J Street’s Educational Fund has also cosponsored a congressional mission to
Israel with the Churches for Peace in the Middle East, an organization whose
affiliates support the boycott, divestment, sanctions (BDS) campaign against
Israel.

Regarding Rabbi Jacobs’ involvement with the New Israel Fund, it is relevant
that, on the New Israel Fund’s website, the group admits that while it
opposes ‘boycott, divestment and sanctions’ (BDS), “as a strategy or
tactic … we will not reduce or eliminate our funding for grantees that
differ with us on a tactical matter. NIF will not fund BDS activities nor
support organizations for which BDS is a substantial element of their
activities, but will support organizations that conform to our grant
requirements if their support for BDS is incidental or subsidiary to their
significant programs.” NIF has also funded groups like Adalah, granted
$510,150 by NIF in 2008, which the previous year drafted a “Democratic
Constitution” calling for the erasure of Israel’s Jewish character. It is
troubling that Rabbi Jacobs has announced that, “I’m very proud of almost 20
years of work with NIF.”

While we are heartened by Rabbi Jacobs’ statement that ‘the connection to
Israel is a vital part of Jewish life’ and while we strongly praise Rabbi
Jacobs’ work to help victims of war, famine and massacres in places like
Chad, Darfur and Haiti, we wonder if he has also taken a similar interest in
the 10,000 Jews of Gaza and northern Samaria, whose lives were turned upside
down and made miserable after being forcibly uprooted from their homes and
had their thriving communities, established with Israeli government
permission and support, dismantled.
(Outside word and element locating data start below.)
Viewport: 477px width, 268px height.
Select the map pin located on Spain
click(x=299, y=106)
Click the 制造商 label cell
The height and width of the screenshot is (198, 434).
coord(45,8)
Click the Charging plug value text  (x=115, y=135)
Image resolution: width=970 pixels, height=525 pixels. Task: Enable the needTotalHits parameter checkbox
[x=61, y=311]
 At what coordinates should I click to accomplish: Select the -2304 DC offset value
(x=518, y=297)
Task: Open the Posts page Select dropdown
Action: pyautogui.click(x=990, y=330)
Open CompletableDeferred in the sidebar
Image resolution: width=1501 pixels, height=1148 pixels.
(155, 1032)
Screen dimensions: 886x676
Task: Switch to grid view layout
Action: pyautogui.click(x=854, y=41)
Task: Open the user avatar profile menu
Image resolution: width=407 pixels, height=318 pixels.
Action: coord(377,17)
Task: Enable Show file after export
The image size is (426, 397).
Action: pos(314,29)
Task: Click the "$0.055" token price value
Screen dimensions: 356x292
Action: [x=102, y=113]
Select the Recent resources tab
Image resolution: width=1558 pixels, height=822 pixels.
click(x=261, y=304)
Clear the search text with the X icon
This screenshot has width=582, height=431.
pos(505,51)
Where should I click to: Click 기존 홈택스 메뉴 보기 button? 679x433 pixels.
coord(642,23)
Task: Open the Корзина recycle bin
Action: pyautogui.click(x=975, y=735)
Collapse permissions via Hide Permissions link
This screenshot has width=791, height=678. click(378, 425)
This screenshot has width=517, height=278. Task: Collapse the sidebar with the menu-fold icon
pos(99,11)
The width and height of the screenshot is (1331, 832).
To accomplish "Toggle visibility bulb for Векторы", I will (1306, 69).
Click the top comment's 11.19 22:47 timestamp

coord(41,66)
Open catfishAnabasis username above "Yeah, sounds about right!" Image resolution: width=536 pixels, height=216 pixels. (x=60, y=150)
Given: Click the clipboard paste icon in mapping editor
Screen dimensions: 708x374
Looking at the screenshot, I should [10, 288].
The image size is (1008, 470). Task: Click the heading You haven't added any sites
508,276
To this day, a large number of these
Jews are unemployed, dislocated, living in temporary housing and continue to
suffer from their uprooting. There has been a dramatic increase in the
psychological problems, divorce and drug use among this population. We would
hope that Rabbi Jacobs would utilize his extraordinary energies and truly
impressive humanitarian concerns to involve himself with the organizations
that are working to alleviate the plight of these Jewish people.

ZOA National President Morton A. Klein said, “We are concerned that the
Union for Reform Judaism has selected as its leader someone who has strong
associations with the extremist groups J Street and the New Israel Fund. We
hope that our fears about his association with these groups will be proven
wrong, that Rabbi Jacobs will unequivocally take a strong stand against
those who delegitimize Israel and seek to pressure Israel into dangerous
concessions and policies, and that his alliances with these groups will not
be a factor in URJ policy decisions.”